A mãe ficou sem força para dizer não e os dois saíram no carro que já estava na garagem. Ele tinha dezessete anos e a mãe ainda estava pagando a Brasília branca que tinha comprado em doze prestações.
Não demorou meia hora, o telefone tocou. Era Célia, amiga de Jussara, mãe da melhor amiga de sua filha Joseli. O coração da mãe de Rodrigo disparou. Alguma coisa tinha acontecido para a amiga ligar àquela hora. Numa fração de segundo mentalizou toda a situação.
- Jussara, eu estou ligando...
- Aconteceu alguma coisa com meu filho? - interrompeu ansiosa.
- Ele teve um problema com o carro, mas está tudo bem. Ele só está muito nervoso e preocupado contigo.
Jussara nem pensou no carro. Só queria saber como estava seu filho.
- Ele está ai, Célia?
- Está, mas está muito nervoso. Só repete que tu não querias deixá-lo vir e que ainda não terminaste de pagar o carro.
- Deixa-me falar com ele.
Ao pegar o telefone, a primeira coisa que falou foi que não tivera culpa. Que o farol alto de um ônibus fez que batesse com o carro no meio fio e capotasse.
- A senhora nem terminou de pagar o carro, mãe. A Senhora não queria que eu viesse. A senhora tinha razão. Eu não deveria ter saído com o carro à noite.
Estava muito nervoso. O coração acelerado de Jussara só pedia que fosse apanhar o filho e o acalmasse. Um rapaz tão equilibrado que nunca lhe dera preocupações, a não ser as normais de um jovem de dezessete anos. Mas como iria? Não tinha condução. Era nisso que dava. Tentara ajudar alguém a levar um recado urgente e agora estava de mãos atadas, sem poder socorrer o próprio filho. Teria de chamar um táxi, mas como? Nunca precisara fazer isso depois que mudara para aquele bairro. Nem se lembrou do disque – informação. Tentou acalmá-lo:
- Meu filho, não pensa no carro agora. Como está o teu amigo?
- Estão todos bem, só Ricardo machucou o braço.
- Ricardo? Tu não saíste daqui com Alan?
- Eu apanhei os outros na esquina – contou chorando.
- Fica calmo que a gente resolve tudo. Agora eu quero que tu venhas para casa. Deixa-me falar com Célia.
Ela nem esperou que Jussara falasse, disse que o levaria para casa. Em meia hora o filho entrou e abraçou-se à mãe, pedindo desculpas e prometendo trabalhar para pagar o conserto do carro. Contou que estavam com ele quatro amigos, mas só o que estava no banco do carona machucara o braço no asfalto.

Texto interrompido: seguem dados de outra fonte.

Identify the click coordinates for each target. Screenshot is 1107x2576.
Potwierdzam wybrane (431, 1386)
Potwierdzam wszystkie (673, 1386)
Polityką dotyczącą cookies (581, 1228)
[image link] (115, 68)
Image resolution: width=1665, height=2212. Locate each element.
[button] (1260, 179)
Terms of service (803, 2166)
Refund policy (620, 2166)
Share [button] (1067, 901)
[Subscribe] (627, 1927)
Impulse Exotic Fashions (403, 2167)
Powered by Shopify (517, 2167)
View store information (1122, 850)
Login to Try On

No outro dia Jussara foi até o local do acidente. O dono de um bar em frente confirmou a questão do ônibus. Contou que o carro capotou três vezes e caiu em um pequeno barranco. Que os presentes pensaram que tivessem morrido todos. Quando se aproximaram os rapazes começaram a sair um por um e foram aplaudidos quando o último saiu ileso. Ela foi ver o carro de roda para o ar. Caíra sobre um amontoado de ervas trepadeiras que lhe servira como amortecedor do baque.
A Brasília 76, comprada em 1978, ficou toda amassada, mas funcionando. O filho mesmo foi levar para a oficina, pois a mãe precisava trabalhar. Não poderia comprar outra. Ainda faltavam quatro prestações a pagar. Ficou no conserto mais de sessenta dias. O pior era seguir a sua jornada de trabalho, andando nos ônibus lotados. Foi um período muito difícil.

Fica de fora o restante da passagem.